*Work to be completed*.
Below are the records; restate all of them exactly.

(Dataset entries)
* * * * *

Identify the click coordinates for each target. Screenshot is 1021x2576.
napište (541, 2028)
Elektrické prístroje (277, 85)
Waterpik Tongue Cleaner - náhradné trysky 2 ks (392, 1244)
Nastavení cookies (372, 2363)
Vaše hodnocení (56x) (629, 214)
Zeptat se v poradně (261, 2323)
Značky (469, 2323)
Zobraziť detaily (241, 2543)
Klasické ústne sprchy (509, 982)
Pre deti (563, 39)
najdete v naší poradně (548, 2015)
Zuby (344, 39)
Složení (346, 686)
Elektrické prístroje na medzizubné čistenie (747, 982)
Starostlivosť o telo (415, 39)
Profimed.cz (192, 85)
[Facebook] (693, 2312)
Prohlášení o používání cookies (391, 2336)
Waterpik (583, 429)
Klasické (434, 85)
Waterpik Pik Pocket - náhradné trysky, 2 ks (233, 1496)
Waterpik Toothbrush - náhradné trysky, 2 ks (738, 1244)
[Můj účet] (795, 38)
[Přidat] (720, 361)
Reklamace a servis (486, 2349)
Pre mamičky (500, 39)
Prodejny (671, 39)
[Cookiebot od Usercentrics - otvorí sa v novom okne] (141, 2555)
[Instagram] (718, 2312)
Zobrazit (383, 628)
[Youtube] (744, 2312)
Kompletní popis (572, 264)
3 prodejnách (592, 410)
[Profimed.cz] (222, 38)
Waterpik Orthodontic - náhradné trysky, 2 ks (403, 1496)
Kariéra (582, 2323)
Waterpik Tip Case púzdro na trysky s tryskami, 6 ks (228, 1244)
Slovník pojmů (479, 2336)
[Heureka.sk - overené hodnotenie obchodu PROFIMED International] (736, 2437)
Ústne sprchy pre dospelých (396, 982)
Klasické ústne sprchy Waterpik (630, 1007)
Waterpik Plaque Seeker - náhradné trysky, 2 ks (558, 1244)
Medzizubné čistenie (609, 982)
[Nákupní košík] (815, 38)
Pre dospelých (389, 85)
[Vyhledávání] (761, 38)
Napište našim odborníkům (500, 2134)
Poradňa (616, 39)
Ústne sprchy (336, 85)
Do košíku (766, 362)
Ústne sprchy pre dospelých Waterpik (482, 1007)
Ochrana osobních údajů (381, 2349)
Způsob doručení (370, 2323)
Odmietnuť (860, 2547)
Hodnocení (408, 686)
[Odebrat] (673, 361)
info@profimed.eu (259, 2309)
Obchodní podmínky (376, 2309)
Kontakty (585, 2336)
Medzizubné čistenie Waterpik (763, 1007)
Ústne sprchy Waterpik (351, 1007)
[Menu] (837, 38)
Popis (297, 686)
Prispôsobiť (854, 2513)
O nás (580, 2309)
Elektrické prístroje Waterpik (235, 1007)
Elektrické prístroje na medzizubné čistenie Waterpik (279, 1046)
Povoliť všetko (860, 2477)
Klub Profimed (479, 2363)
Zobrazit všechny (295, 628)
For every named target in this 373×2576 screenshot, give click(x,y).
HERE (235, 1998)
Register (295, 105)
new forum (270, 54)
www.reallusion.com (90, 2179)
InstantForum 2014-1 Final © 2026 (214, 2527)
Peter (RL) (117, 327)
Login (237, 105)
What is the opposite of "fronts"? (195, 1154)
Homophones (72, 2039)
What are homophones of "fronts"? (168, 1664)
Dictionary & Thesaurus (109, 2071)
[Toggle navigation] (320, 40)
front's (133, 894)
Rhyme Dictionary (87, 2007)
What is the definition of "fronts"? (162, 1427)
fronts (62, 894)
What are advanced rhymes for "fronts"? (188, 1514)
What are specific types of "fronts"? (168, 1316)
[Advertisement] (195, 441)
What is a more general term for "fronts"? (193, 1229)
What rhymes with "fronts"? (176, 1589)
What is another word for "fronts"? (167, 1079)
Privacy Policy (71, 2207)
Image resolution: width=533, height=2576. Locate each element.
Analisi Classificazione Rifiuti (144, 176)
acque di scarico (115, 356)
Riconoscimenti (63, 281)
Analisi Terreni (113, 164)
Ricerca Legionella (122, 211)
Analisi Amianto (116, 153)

* * * * *

*Solution for this exercise*.
Identify the click coordinates for each target. Screenshot is 1021x2576.
napište (541, 2028)
Elektrické prístroje (277, 85)
Waterpik Tongue Cleaner - náhradné trysky 2 ks (392, 1244)
Nastavení cookies (372, 2363)
Vaše hodnocení (56x) (629, 214)
Zeptat se v poradně (261, 2323)
Značky (469, 2323)
Zobraziť detaily (241, 2543)
Klasické ústne sprchy (509, 982)
Pre deti (563, 39)
najdete v naší poradně (548, 2015)
Zuby (344, 39)
Složení (346, 686)
Elektrické prístroje na medzizubné čistenie (747, 982)
Starostlivosť o telo (415, 39)
Profimed.cz (192, 85)
[Facebook] (693, 2312)
Prohlášení o používání cookies (391, 2336)
Waterpik (583, 429)
Klasické (434, 85)
Waterpik Pik Pocket - náhradné trysky, 2 ks (233, 1496)
Waterpik Toothbrush - náhradné trysky, 2 ks (738, 1244)
[Můj účet] (795, 38)
[Přidat] (720, 361)
Reklamace a servis (486, 2349)
Pre mamičky (500, 39)
Prodejny (671, 39)
[Cookiebot od Usercentrics - otvorí sa v novom okne] (141, 2555)
[Instagram] (718, 2312)
Zobrazit (383, 628)
[Youtube] (744, 2312)
Kompletní popis (572, 264)
3 prodejnách (592, 410)
[Profimed.cz] (222, 38)
Waterpik Orthodontic - náhradné trysky, 2 ks (403, 1496)
Kariéra (582, 2323)
Waterpik Tip Case púzdro na trysky s tryskami, 6 ks (228, 1244)
Slovník pojmů (479, 2336)
[Heureka.sk - overené hodnotenie obchodu PROFIMED International] (736, 2437)
Ústne sprchy pre dospelých (396, 982)
Klasické ústne sprchy Waterpik (630, 1007)
Waterpik Plaque Seeker - náhradné trysky, 2 ks (558, 1244)
Medzizubné čistenie (609, 982)
[Nákupní košík] (815, 38)
Pre dospelých (389, 85)
[Vyhledávání] (761, 38)
Napište našim odborníkům (500, 2134)
Poradňa (616, 39)
Ústne sprchy (336, 85)
Do košíku (766, 362)
Ústne sprchy pre dospelých Waterpik (482, 1007)
Ochrana osobních údajů (381, 2349)
Způsob doručení (370, 2323)
Odmietnuť (860, 2547)
Hodnocení (408, 686)
[Odebrat] (673, 361)
info@profimed.eu (259, 2309)
Obchodní podmínky (376, 2309)
Kontakty (585, 2336)
Medzizubné čistenie Waterpik (763, 1007)
Ústne sprchy Waterpik (351, 1007)
[Menu] (837, 38)
Popis (297, 686)
Prispôsobiť (854, 2513)
O nás (580, 2309)
Elektrické prístroje Waterpik (235, 1007)
Elektrické prístroje na medzizubné čistenie Waterpik (279, 1046)
Povoliť všetko (860, 2477)
Klub Profimed (479, 2363)
Zobrazit všechny (295, 628)
For every named target in this 373×2576 screenshot, give click(x,y).
HERE (235, 1998)
Register (295, 105)
new forum (270, 54)
www.reallusion.com (90, 2179)
InstantForum 2014-1 Final © 2026 (214, 2527)
Peter (RL) (117, 327)
Login (237, 105)
What is the opposite of "fronts"? (195, 1154)
Homophones (72, 2039)
What are homophones of "fronts"? (168, 1664)
Dictionary & Thesaurus (109, 2071)
[Toggle navigation] (320, 40)
front's (133, 894)
Rhyme Dictionary (87, 2007)
What is the definition of "fronts"? (162, 1427)
fronts (62, 894)
What are advanced rhymes for "fronts"? (188, 1514)
What are specific types of "fronts"? (168, 1316)
[Advertisement] (195, 441)
What is a more general term for "fronts"? (193, 1229)
What rhymes with "fronts"? (176, 1589)
What is another word for "fronts"? (167, 1079)
Privacy Policy (71, 2207)
Image resolution: width=533, height=2576. Locate each element.
Analisi Classificazione Rifiuti (144, 176)
acque di scarico (115, 356)
Riconoscimenti (63, 281)
Analisi Terreni (113, 164)
Ricerca Legionella (122, 211)
Analisi Amianto (116, 153)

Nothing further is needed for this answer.